• Data provided:

=== Begin Enclosure ===

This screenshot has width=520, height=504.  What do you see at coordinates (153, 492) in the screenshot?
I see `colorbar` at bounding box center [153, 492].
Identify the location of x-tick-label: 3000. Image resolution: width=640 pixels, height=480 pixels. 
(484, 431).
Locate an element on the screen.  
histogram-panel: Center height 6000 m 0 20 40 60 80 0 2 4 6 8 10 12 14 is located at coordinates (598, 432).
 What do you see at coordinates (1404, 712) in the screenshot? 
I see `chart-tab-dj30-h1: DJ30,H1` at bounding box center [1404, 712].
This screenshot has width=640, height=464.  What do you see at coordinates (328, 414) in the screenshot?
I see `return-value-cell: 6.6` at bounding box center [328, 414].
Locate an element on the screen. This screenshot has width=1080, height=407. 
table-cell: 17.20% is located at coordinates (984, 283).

=== End Enclosure ===

• What to work on:
Copy the rows word for word, starting at the line that contains "What do you see at coordinates (1404, 712)" and running through the last line of the rows, with both ends included.

• Written reply:
 What do you see at coordinates (1404, 712) in the screenshot? 
I see `chart-tab-dj30-h1: DJ30,H1` at bounding box center [1404, 712].
This screenshot has width=640, height=464.  What do you see at coordinates (328, 414) in the screenshot?
I see `return-value-cell: 6.6` at bounding box center [328, 414].
Locate an element on the screen. This screenshot has width=1080, height=407. 
table-cell: 17.20% is located at coordinates (984, 283).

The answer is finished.